[Task requirements]:
Please continue the article on saving money and reducing food waste in home cooking from where it stops.

Cooking your own meals at home each evening is cheaper, healthier, and more rewarding than relying on takeaway or microwaveable meals most nights of the week. However, there is still room for you to optimise your home cooking so that you minimise the amount of food waste you create.

When you generate food waste as a by-product of home cooking, every morsel that ends up in the bin represents a chance for you to have saved money. The type of waste we’re talking about includes everything from uneaten food at the end of a meal to ingredients that you allow to go out-of-date before you get a chance to use them.

Not only is this waste costing you money, it also has a negative environmental impact because that food still needs to be produced and transported to your home. In this way, minimising food waste in your kitchen is also a way to help reduce your home’s ecological footprint and set a good example for others.

Let’s examine some of the ways you can save money and reduce waste in your kitchen.

A third party meal-kit delivery service is a great way to ensure exact ingredients

Subscribe to a Meal-kit Service that Delivers Exact Ingredients

One of the most popular ways people are minimising waste in their kitchen is by essentially outsourcing their grocery shopping and recipe planning to a third party meal-kit delivery service. This kind of service will allow you to select from a series of easy recipes and have the exact amount of ingredients needed to make each dish delivered to your front door.

With this kind of service in place, you will be using 100% of the ingredients delivered to you and can avoid the temptations of the supermarket aisle and the stress caused by the amount of food choices you’re confronted with. You can also ensure that you only receive plant-based foods if you are vegetarian.

When you take the time to actually think about what you need and prepare for expiration dates, you’ll be pleasantly surprised by how much money you save (and food waste you avoid).

Be a Smart Shopper

Of course, the grocery store aisle is where the journey of most wasted food begins – the less you take off the shelf, the less you’re able to end up wasting back at home. If you don’t like to prepare shopping lists and you tend to just stroll the aisles making choices as you go, you are far more likely to take home more than you need or can realistically make use of.

A simple shopping list that you actually research and stick to is going to eliminate the risk of making wasteful purchases in the supermarket. When you take the time to actually think about what you need and prepare for expiration dates, you’ll be pleasantly surprised by how much money you save (and food waste you avoid).

If you can make time to do daily grocery trips rather than big, bi-weekly hauls, you will also notice more savings. A bonus of doing smaller shopping trips on a daily basis is that the ingredients you cook with that evening will be fresh – straight from the supermarket (so you won’t have to use storage space to refrigerate them).

[Data records]:
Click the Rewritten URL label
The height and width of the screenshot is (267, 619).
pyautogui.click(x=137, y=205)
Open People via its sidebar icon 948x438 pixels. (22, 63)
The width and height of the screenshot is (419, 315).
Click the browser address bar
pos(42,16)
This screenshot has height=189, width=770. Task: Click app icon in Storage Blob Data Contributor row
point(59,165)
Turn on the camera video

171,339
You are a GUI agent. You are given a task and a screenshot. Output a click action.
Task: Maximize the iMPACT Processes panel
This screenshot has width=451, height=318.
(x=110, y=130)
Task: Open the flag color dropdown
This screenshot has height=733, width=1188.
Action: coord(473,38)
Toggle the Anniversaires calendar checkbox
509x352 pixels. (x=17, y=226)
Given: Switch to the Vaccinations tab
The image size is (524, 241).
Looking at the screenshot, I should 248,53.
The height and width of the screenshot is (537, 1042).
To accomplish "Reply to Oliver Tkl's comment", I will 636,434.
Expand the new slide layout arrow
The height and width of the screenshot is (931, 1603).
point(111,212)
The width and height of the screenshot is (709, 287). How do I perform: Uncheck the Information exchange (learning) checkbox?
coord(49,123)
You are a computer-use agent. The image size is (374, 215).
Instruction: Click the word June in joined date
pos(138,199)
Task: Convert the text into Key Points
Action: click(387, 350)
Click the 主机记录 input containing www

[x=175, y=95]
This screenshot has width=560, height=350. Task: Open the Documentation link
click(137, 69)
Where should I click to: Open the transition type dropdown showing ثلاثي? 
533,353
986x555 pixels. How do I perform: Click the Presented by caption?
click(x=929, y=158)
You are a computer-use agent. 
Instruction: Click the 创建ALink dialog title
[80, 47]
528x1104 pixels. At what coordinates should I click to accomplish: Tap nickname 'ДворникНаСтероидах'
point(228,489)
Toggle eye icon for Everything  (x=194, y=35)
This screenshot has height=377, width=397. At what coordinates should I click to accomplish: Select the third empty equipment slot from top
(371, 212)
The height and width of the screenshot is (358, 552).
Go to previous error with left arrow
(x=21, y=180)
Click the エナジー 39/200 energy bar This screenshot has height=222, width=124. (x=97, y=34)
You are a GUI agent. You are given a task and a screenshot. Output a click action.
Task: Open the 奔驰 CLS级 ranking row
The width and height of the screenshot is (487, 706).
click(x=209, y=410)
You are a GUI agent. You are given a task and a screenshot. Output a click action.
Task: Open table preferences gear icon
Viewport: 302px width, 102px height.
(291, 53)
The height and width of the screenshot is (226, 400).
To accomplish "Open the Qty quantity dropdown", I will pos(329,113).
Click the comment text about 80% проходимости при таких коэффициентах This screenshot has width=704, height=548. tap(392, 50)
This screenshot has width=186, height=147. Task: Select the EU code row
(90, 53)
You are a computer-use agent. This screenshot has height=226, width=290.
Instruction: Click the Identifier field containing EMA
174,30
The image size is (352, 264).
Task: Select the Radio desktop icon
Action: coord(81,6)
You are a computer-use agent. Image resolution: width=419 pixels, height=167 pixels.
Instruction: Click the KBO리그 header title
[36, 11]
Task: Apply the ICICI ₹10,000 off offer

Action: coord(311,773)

[Response area]:
Don’t Snub Leftovers

If you follow the aforementioned tips, then ideally you wouldn’t have many leftovers to worry about. However, no matter how much planning you do ahead of time, you can’t always predict your appetite and may end up with leftovers anyway.

Rather than seeing leftovers as something lesser, view them as getting two meals from one cooking session. In fact, you can deliberately plan to create leftovers so that you can reheat the same dish during the rest of the week (they make for an ideal work lunch).

Recycling and Composting Food

Recycling and Composting

Even the most mathematically-optimised, commercial kitchens can’t eliminate 100% of food waste and run a totally waste-free operation – so don’t worry if you still end up having a few scraps when cooking at home. However, just because you haven’t eaten something, or it’s gone out of date, doesn’t necessarily mean it needs to head into your garbage bin and travel to landfill.

Recycling your food scraps could be as simple as giving a chicken carcass or out-of-date meat to your pet dog as part of their diet. Dogs are scavengers and can safely digest rotten meat that humans can’t (but make sure you check it for mould and bacteria first).

Composting is another great way to make use of unwanted food scraps and acts as a nutrient-rich fertiliser that you can use either in your garden or as a gift for neighbours. Composting isn’t too complicated, but it’s worth doing some online research into it so you know the best way to go about setting up a compost bin (try this handy guide).

Minimise waste and maximise value

Conclusion

It’s clear that there are opportunities for you to minimise waste and maximise the value you get from each meal at every stage of preparation. While it’s impossible to adjust to all these changes overnight, a slow-and-steady approach will see you saving money and ultimately creating a more sustainable home kitchen.